The DarkPAN Dependency Management and Support Problem


The Perl world often speaks of the DarkPAN. This is the CPAN's big brother. Where the CPAN contains millions of lines of freely-available, reusable, and tested Perl code, no one knows how big the DarkPAN is, what it contains, or if it's tested. Where there are CPAN testers, CPAN metrics, CPAN searching, comprehensive CPAN history, and CPAN code search and cross referencing, none of those features are available for the DarkPAN.

In short, we don't know where the DarkPAN is. We don't know what it contains. We don't know which versions of Perl it uses, which CPAN modules it uses, which XS functions it uses, which Perl idioms it uses, and which bugs it relies on going unfixed. It's a big wad of unknown that we suspect exists but can't measure.

The Perl 5 Porters have a fabulous resource named Andreas J. K├Ânig, not coincidentally the maintainer of the CPAN module. Andreas often posts Bleadperl Breaks CPAN reports, where he identifies specific changes to Perl under development which have caused test failures in CPAN modules. At that point, the question is whether the change to bleadperl is wrong, or whether the module did something wrong. One or the other gets fixed.

That doesn't work for the DarkPAN. CPAN testing is automatable (proof: it's automated, and has been for years). DarkPAN testing is not. Every module uploaded to the CPAN and added to the index gets tested and analyzed and cross-referenced and, look at that, there's another piece of data added to the giant feedback loop which is community-driven software development. Every piece of DarkPAN code added stays in the dark, where none of this works...

THE DATA >>

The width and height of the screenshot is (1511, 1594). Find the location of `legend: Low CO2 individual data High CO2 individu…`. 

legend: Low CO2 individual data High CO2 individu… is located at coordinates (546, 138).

PROMPT >> Pick up the essay on the DarkPAN after its final sentence and carry it forward. The material comes from a separate source.

REPLY >>
... unless someone deliberately extracts relevant code from the DarkPAN and puts on the CPAN (which happens), or tracks bleadperl snapshots and testing releases and reports changes (which rarely happens), or files bugs after a release (which happens).

That's how community-driven software development works. If you're willing to work with the community in the open, we all benefit many times over.

There's one small problem, however. No one wants to break code in the DarkPAN. Note please that "break code" in the Perl 5 world is often a euphemism for establishing and following a deprecation policy. No one's advocating removing major features such as AUTOLOAD, as tempting as that might be. Yet the specter of the DarkPAN often arises in discussions where it's the final nuclear deterrant against adding a simple piece of syntax to simplify a task which is more laborious it ought to be in a language under development in 2009. "We don't know what it would break," they say, and that ends the argument.

When I write software which matters, I create a test suite. I choose dependencies carefully. I never upgrade it in production without running the tests. (Sometimes I run the test suite just for the fun of it.) The function of that code matters, so I'm cautious.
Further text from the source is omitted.